- **WHAT YOU WILL DO**: Using the listing below, set down each line from the line containing "Toggle the select-all checkbox in header" through the line containing "Screen dimensions: 600x438", both ends included, exactly and with nothing added.

- **DATA SHOWN**:
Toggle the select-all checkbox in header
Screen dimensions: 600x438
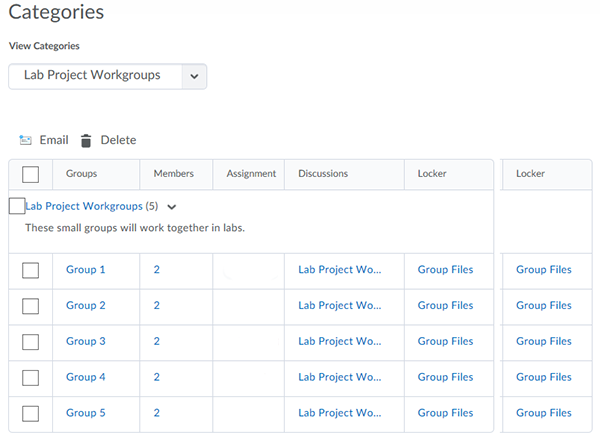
...
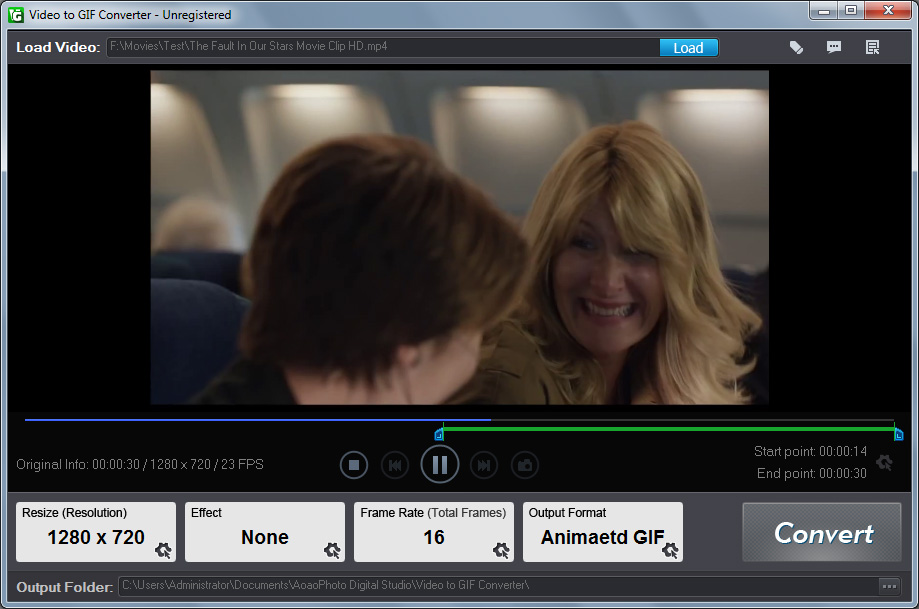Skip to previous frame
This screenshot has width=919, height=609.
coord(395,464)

- **ANSWER SECTION**:
Toggle the select-all checkbox in header
Screen dimensions: 600x438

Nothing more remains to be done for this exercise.